* Task brief: How many of the lines in the material underneath include the string "each"? State the number only.

BEGIN

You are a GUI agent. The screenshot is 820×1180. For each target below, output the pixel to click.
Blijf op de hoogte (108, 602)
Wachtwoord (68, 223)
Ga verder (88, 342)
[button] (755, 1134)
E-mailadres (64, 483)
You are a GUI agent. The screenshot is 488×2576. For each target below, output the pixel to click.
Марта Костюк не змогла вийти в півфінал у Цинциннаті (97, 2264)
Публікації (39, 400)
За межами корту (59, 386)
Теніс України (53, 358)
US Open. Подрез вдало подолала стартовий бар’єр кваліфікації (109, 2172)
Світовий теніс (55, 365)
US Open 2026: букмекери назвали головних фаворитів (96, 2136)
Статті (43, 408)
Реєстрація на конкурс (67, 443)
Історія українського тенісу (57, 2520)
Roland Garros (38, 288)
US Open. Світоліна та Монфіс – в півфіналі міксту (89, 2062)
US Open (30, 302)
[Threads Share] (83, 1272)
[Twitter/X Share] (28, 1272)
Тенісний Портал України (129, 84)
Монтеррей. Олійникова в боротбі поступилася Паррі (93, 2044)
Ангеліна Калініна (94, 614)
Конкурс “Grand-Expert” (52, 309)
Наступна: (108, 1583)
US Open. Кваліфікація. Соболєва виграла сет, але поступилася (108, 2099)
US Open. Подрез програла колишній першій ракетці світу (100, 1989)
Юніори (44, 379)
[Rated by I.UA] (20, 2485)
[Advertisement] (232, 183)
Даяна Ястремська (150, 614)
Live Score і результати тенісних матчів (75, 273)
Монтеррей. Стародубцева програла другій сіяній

END

* Response to the task: 2